Ademais, é preciso considerar que o materialismo histórico dialético nasce e se desenvolve sob o pressuposto exposto nas Teses sobre Feuerbach de que é preciso estar atento à “importância da atividade ’revolucionária’, da atividade ‘prático-crítica’” e de que “Os filósofos só interpretaram o mundo de diferentes maneiras; do que se trata é de transformá-lo”. É a partir desta premissa que se demonstra, na crítica da economia política d’O Capital, de que o modo de produção capitalista tem contradições e fraturas internas que tornam possível a sua superação. Sobretudo, analisando a sociedade capitalista, assim como outras formações sociais e econômicas anteriores, como sendo marcada pela exploração do homem pelo homem, afirma-se necessário por fim à tal barreira para o pleno desenvolvimento das capacidades humanas, o que aconteceria com a supressão revolucionária daquilo que a originou – a opressão das classes proprietárias sobre as classes despossuídas dos meios de produção necessários para a sua reprodução material. Portanto, é menos uma fatalidade e mais uma possibilidade e uma necessidade o que orienta a ação teórica e prática consciente em direção à sociedade em classes.

Por essas controversas, e principalmente pelas que foram suscitadas, ressignificadas ou potencializadas pelos resultados práticos da ação dos marxistas na história, outra polêmica foi trazida à tona referente ao marxismo. Afinal, estamos falando de um método de análise ou uma doutrina política?

O termo marxismo foi cunhado pelos adversários de Marx e difundido, sobretudo, por ocasião da disputa interna na Associação Internacional dos Trabalhadores – AIT (1864-1875). Trata-se, portanto, de uma terminologia originada pela influência política dos fundadores do materialismo histórico dialético na AIT e, no caso de Engels, na II Internacional Socialista. Influência esta indissociável do método que utilizavam não apenas para analisar a realidade criticamente, mas também para transformá-la através da ação política: a práxis revolucionária.

Hoje, analisar o marxismo apenas a partir do pensamento formulado ou da política conduzida por Marx e Engels seria ignorar sua própria trajetória. Justamente pelo impacto prático do marxismo na vida de milhões de pessoas principalmente durante o século XX marcado por diversas revoluções que reivindicavam as idéias destes pensadores, sua história e evolução, para serem analisadas de modo a abranger toda a sua pluralidade e heterogeneidade, não podem ser escritas tendo como pressuposto uma dualidade entre método de análise e doutrina política. Percorrer este caminho não apenas prejudicaria a interpretação histórica por seccionar a análise do marxismo em campos de conhecimento compartimentados – as questões relativas às idéias políticas, de um lado, e aquelas que dizem respeito aos impactos econômicos e sociais, de outro – como também traria problemas para o estudo das novas formulações e polêmicas pela qual passou.

Como enquadrar o revisionismo de Bernstein e sua polêmica com Rosa Luxemburgo?
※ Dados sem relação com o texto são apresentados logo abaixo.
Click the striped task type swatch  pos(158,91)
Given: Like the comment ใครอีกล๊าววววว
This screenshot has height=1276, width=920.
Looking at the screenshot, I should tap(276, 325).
Como tratar das questões de estratégia e da transição socialista na Rússia de Lênin? De que forma considerar a contribuição de Gramsci à luz do desenvolvimento capitalista e a necessidade de atualizar a estratégia revolucionária nos países ditos ocidentalizados? E a polêmica entre Althusser e Thompson, situa-se apenas no campo teórico, debruçando-se sobre um método de análise, ou possui desdobramentos práticos para a ação prática dos marxistas?

Se, por um lado, a difusão do marxismo no universo acadêmico, ocorrida nas décadas de 1960 e 1970 principalmente, contribuiu para situá-lo entre as teorias dotadas de reconhecimento científico – inclusive por parte daqueles que não compartilham nem de suas teses nem das propostas políticas delas decorrentes –, por outro, contribuiu também para considerá-lo mais efetivo como instrumento teórico de análise e interpretação da realidade do que efetivamente de sua transformação através da ação prática: algo que, já vimos, não condiz com a “práxis [em] que o homem precisa provar a verdade, isto é, a realidade e a força, a terrenalidade do seu pensamento”, pressuposto fundador do materialismo histórico dialético expresso na segunda das Teses sobre Feuerbach.

Atualmente, o marxismo enfrenta o desafio de apresentar respostas a questões nada fáceis de destrinchar. O que foi modificado e o que permanece do capitalismo analisado por Marx, quando nos lançamos na tarefa de analisar o capitalismo contemporâneo em franca crise estrutural? Quais as principais questões que precisam ser retomadas para analisar a formação social brasileira e latino-americana, bem como a forma pela qual o capitalismo aqui se desenvolveu e, consequentemente, o modo pelo qual pode ser superado nestas áreas? O que nos ensinam as experiências de construção do socialismo iniciadas em 1917 – algumas derrotadas e outras ainda em aberto? O que nos reserva o século XXI diante dos projetos políticos em disputa pela hegemonia do mundo em transição?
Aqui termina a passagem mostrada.